Friday, July 31, 2009

Upper Cervical correction may help reverse multiple sclerosis and Parkinson's disease

A recent study of 81 cases, published in the Journal of Vertebral Subluxation Research (JVSR), is the first to show that correction of upper neck injuries may reverse the progression of both Multiple Sclerosis (MS) and Parkinson's disease (PD).
The research was performed by Erin Elster, D.C., an Upper Cervical Chiropractor in Boulder, Colorado, who compiled data from 44 MS patients and 37 PD patients treated over the past five years. After treating upper neck injuries in 81 patients, 91% of MS patients and 92% of PD patients improved, suggesting that correction of neck injuries stimulated a reversal of MS and PD.

According to Dr. Elster, traumas to the head, neck, and upper spine can result in vertebral subluxations that occur when vertebrae (the small interlocking bones of the spinal column) misalign or become stuck and interfere with the function of the central nervous system (brain and spinal cord).

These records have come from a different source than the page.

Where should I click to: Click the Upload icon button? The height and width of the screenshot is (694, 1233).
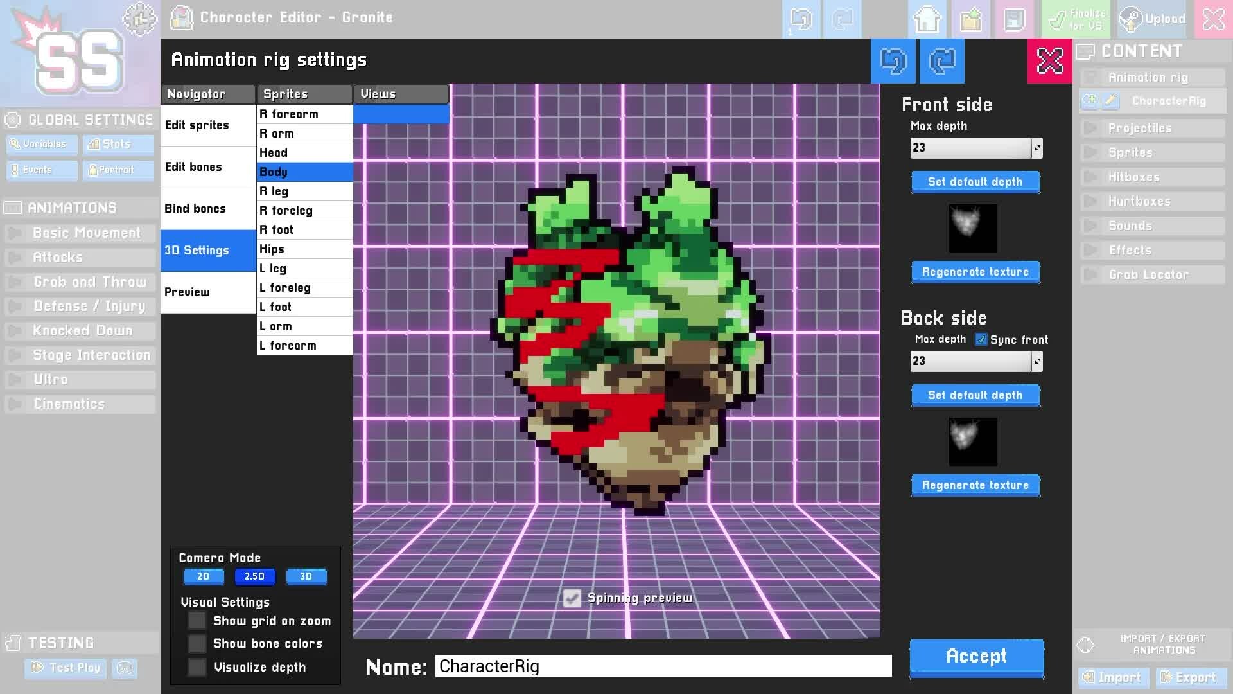[1153, 19]
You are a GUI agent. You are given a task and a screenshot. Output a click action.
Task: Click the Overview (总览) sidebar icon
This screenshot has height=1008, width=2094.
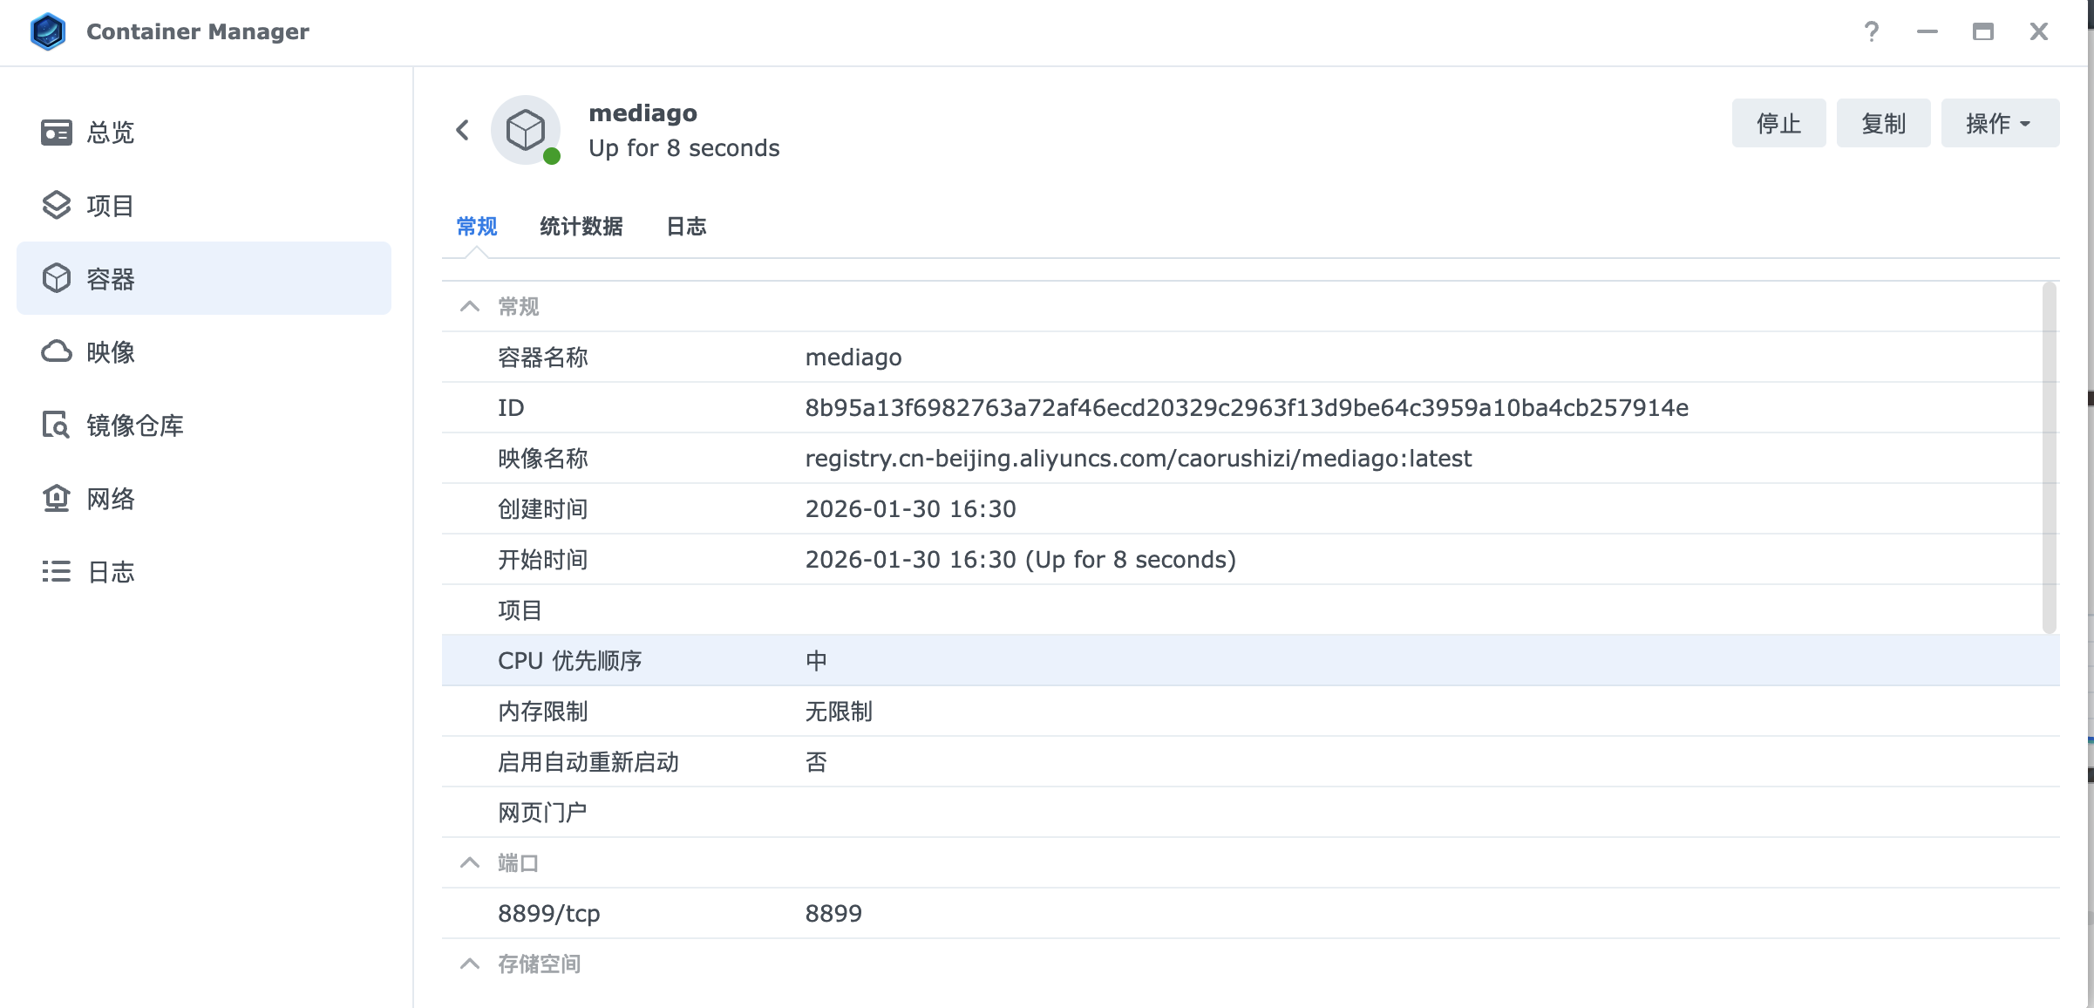point(57,133)
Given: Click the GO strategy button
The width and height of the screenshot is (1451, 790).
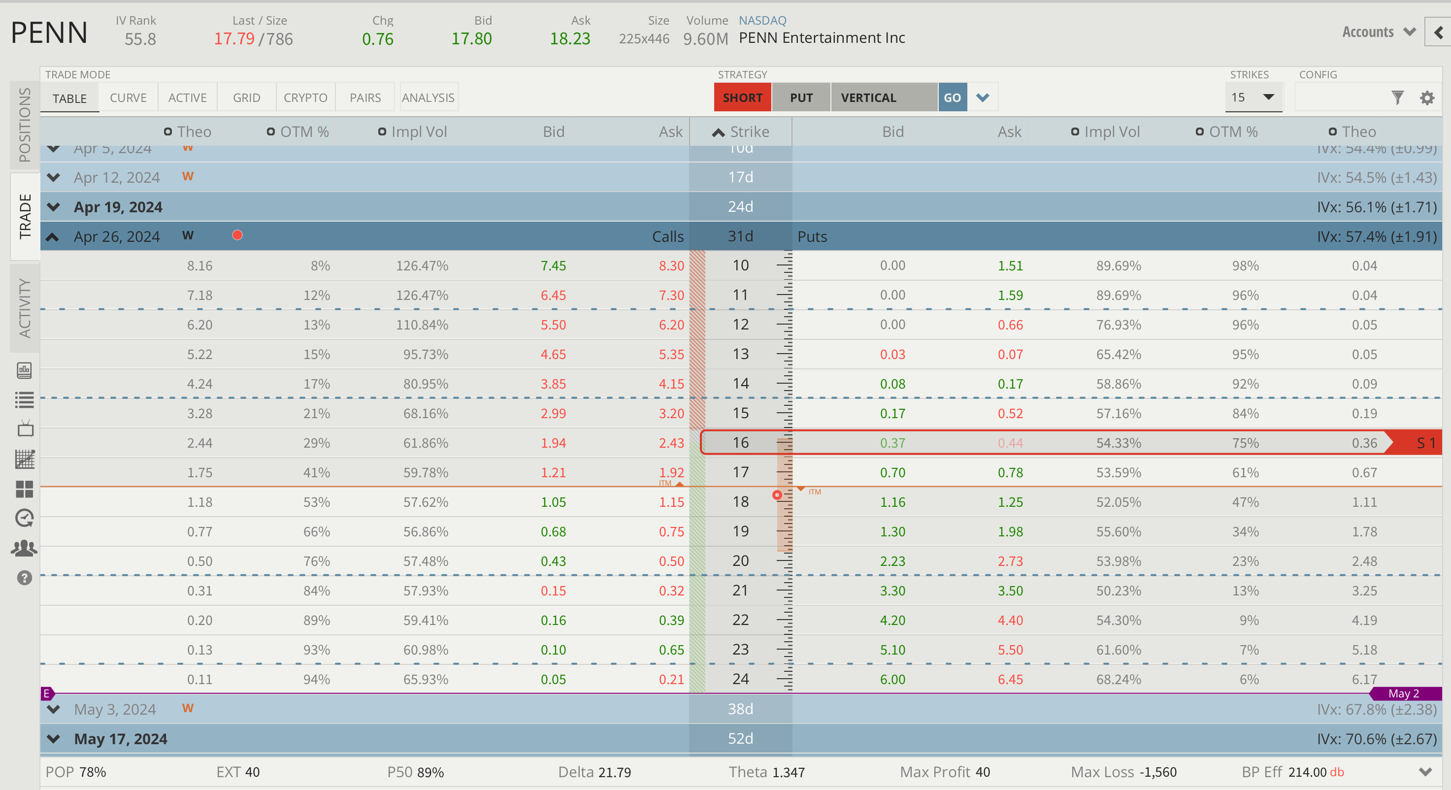Looking at the screenshot, I should [952, 97].
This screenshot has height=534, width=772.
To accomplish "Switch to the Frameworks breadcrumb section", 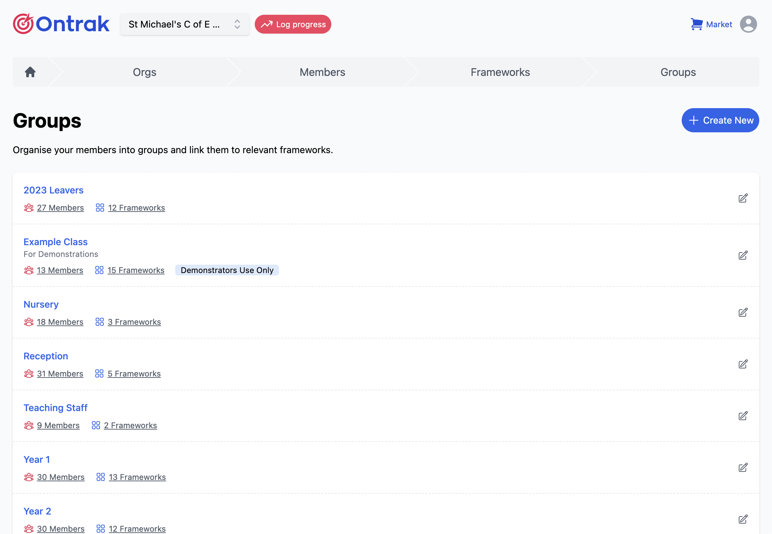I will coord(500,72).
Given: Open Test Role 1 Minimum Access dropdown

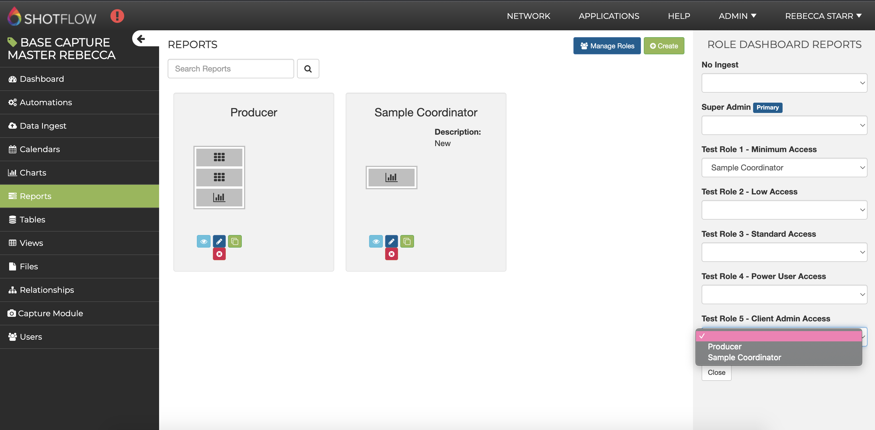Looking at the screenshot, I should [x=784, y=168].
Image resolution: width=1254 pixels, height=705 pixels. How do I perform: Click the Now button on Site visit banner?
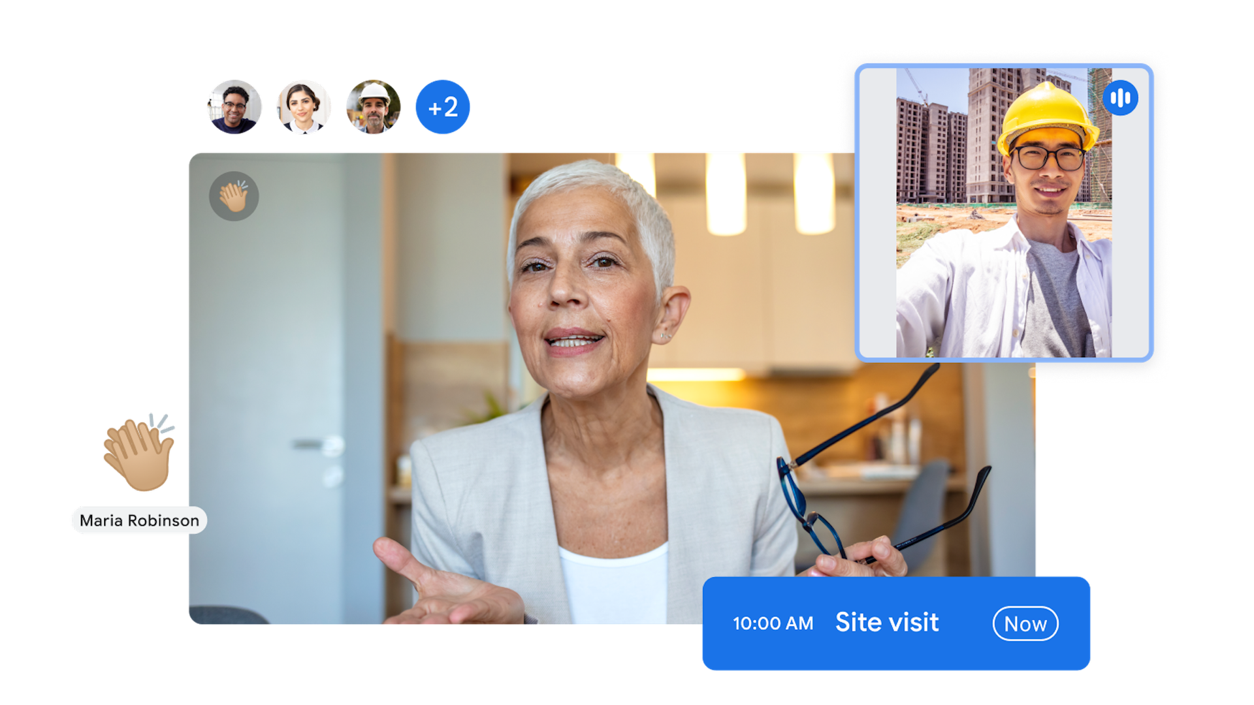(x=1025, y=623)
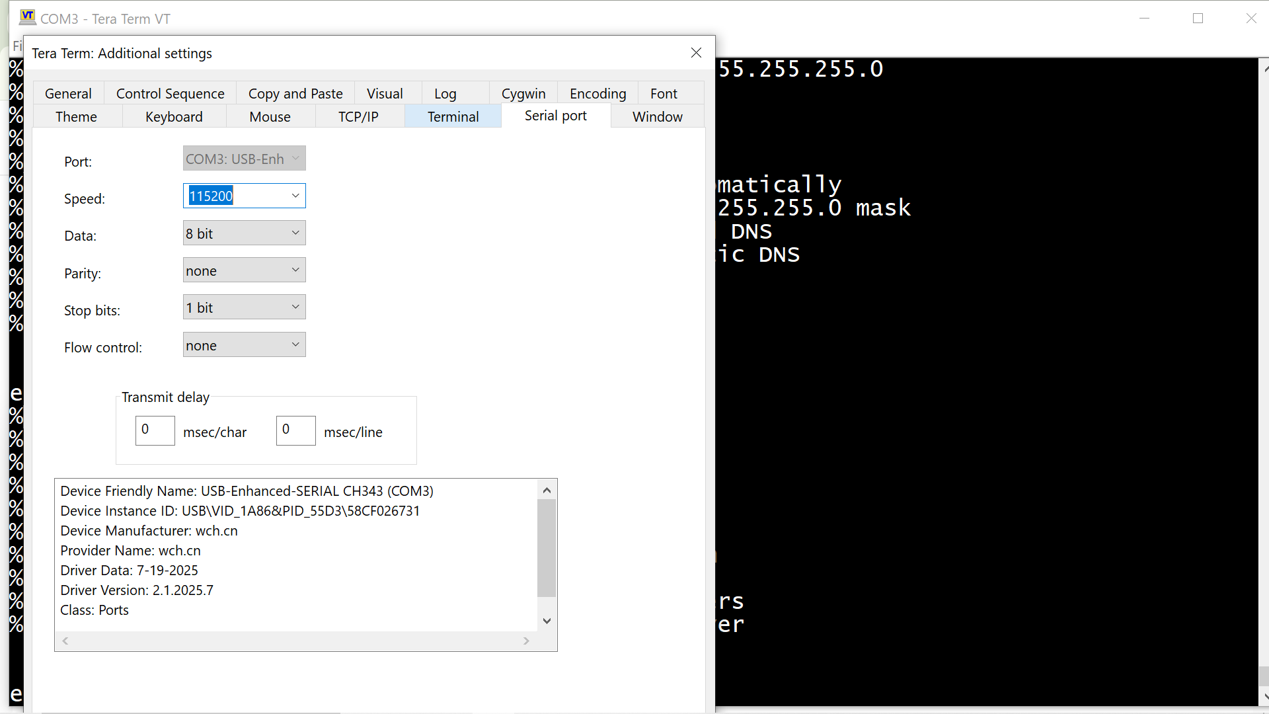Go to the Encoding tab
The height and width of the screenshot is (714, 1269).
[597, 93]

By aligning the first two upper vertebrae with the skull, nerve pathways traveling between the brain and spinal cord became less obstructed. This may help improve and/or reverse both MS and PD.

"According to medical research, head and neck injuries have long been considered a contributing factor for the onset of both Multiple Sclerosis and Parkinson's disease," said Elster. "But this is the first research to show that correction of those injuries can have a dramatic effect on improving and reversing MS and PD."

Upper neck injuries frequently occur during traumas in which an individual sustains a blow to the head, whiplash, or concussion, such as during a fall, auto accident, or sporting accident. The injury can precede the onset of MS and PD by months, years, or even decades. In many cases, an individual is completely unaware that he or she has sustained such an injury. "An examination would need to be performed in each individual's case to determine whether a neck injury is contributing to his or her health problem," Elster noted.

Dr. Matthew McCoy, JVSR editor, commented that "Hundreds of millions of dollars are spent every year on research of MS and Parkinson's -- none of that money goes to chiropractic research. Hopefully Dr. Elster's research will get the attention of the government, private foundations and individuals who can earmark money to further research the effects of chiropractic care on these disorders. What motivation does a pharmaceutical company have to look elsewhere for the answers? Clearly, attempting to solve what might be a mechanical problem with chemicals is not the answer."

This research comes on the heels of other publications by Elster in which upper neck injuries were corrected in patients with migraine and cluster headaches, seizures, bipolar disorder, Tourette Syndrome and ADHD, all of which have been linked to head and neck trauma by medical researchers.

JVSR is a peer-reviewed scientific journal devoted to subluxation based chiropractic research affiliated with the World Chiropractic Alliance (WCA), an international organization representing doctors of chiropractic and promoting the traditional, drug-free and non-invasive form of chiropractic as a means of correcting vertebral subluxations that cause nerve interference.